- Opening Delimiter -

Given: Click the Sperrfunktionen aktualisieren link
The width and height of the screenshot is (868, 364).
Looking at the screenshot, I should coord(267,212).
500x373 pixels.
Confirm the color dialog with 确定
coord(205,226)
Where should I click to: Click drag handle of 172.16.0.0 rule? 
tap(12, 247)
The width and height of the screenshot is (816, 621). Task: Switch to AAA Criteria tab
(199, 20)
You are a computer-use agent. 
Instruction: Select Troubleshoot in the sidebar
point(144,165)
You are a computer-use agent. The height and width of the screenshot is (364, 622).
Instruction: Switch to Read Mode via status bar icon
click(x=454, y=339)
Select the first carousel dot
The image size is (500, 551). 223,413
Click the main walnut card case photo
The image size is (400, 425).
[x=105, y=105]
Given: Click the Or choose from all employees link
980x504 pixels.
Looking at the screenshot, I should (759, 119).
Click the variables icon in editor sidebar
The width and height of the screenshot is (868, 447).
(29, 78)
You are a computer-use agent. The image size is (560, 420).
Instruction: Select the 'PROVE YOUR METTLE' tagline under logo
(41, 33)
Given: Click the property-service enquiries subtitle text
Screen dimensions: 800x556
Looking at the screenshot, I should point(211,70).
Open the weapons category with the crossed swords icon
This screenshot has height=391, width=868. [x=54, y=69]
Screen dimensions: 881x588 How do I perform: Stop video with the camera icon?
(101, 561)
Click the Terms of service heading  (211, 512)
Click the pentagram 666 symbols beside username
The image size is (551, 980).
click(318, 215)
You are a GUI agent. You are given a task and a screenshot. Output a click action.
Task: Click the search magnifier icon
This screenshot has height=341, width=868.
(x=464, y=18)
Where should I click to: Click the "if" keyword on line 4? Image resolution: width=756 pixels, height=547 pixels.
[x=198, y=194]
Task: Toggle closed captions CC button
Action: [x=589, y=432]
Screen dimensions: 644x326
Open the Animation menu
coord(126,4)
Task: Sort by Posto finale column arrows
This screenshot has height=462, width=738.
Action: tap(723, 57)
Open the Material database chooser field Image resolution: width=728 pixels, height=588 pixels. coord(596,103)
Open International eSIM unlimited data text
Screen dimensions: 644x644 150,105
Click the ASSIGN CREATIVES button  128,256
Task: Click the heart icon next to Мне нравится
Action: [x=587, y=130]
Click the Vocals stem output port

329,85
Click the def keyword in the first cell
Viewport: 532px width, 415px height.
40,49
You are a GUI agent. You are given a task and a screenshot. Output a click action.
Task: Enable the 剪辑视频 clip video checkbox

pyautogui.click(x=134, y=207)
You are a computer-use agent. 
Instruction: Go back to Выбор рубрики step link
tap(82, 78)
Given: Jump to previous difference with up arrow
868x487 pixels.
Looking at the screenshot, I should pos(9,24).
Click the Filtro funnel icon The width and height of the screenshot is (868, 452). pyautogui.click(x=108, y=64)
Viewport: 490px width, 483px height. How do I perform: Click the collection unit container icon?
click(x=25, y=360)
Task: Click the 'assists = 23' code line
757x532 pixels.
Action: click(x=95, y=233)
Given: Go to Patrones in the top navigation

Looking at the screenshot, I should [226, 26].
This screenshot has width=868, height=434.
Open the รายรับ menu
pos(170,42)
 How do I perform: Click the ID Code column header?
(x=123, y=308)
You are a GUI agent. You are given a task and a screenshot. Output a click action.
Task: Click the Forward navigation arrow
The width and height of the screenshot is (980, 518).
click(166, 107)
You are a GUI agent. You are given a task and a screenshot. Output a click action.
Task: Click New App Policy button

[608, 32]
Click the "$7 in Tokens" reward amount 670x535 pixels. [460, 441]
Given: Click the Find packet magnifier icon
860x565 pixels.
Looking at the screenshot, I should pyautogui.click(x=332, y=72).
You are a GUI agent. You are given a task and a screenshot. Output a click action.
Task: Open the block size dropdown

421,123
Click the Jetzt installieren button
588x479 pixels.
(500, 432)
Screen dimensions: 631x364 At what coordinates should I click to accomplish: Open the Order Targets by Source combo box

- Closing Delimiter -

▶ [Instructions to follow] Please show all lines from the entries that contain the word "magnifier".

▶ [Task response]
Task: Click the search magnifier icon
Given: Click the Find packet magnifier icon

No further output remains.